-- Begin EXTRACTED MATERIAL --

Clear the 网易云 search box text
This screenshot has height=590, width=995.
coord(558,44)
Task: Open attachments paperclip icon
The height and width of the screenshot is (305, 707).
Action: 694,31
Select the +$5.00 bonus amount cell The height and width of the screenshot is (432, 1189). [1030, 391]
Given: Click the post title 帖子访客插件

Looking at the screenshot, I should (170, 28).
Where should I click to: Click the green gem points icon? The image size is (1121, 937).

-- End EXTRACTED MATERIAL --
-- Begin EXTRACTED MATERIAL --

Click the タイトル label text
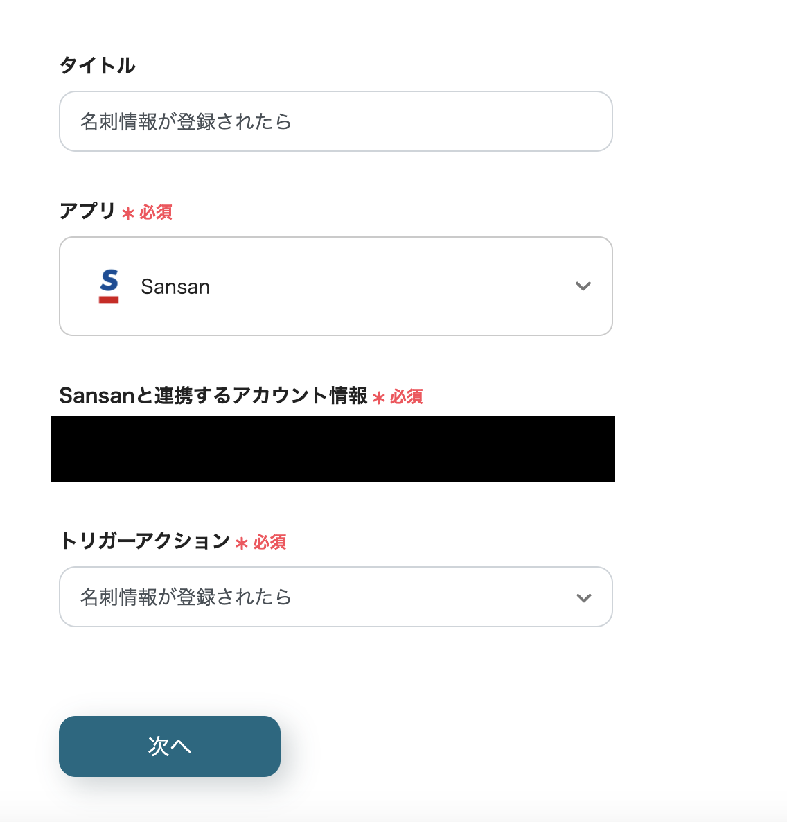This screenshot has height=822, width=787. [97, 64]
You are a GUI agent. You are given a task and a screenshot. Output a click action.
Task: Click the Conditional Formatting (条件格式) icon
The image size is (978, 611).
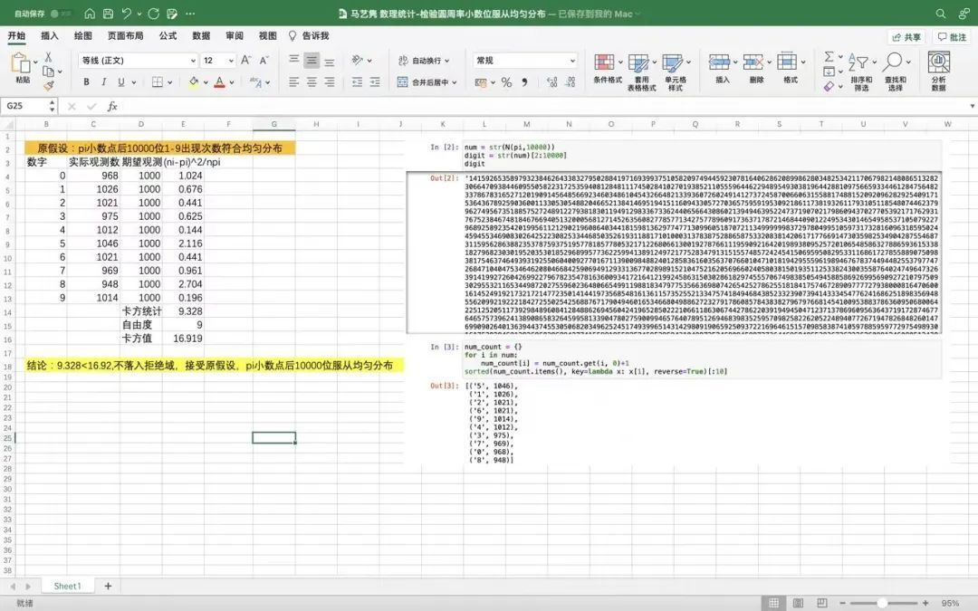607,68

-- End EXTRACTED MATERIAL --

WHAT THIS TASK INVOLVES
Copy out, character for character, the part of the records that opens with the line containing "Task: Open attachments paperclip icon" and closes with the line containing "Select the +$5.00", including both of those lines.

SOLUTION TO THIS TASK
Task: Open attachments paperclip icon
The height and width of the screenshot is (305, 707).
Action: 694,31
Select the +$5.00 bonus amount cell The height and width of the screenshot is (432, 1189). [1030, 391]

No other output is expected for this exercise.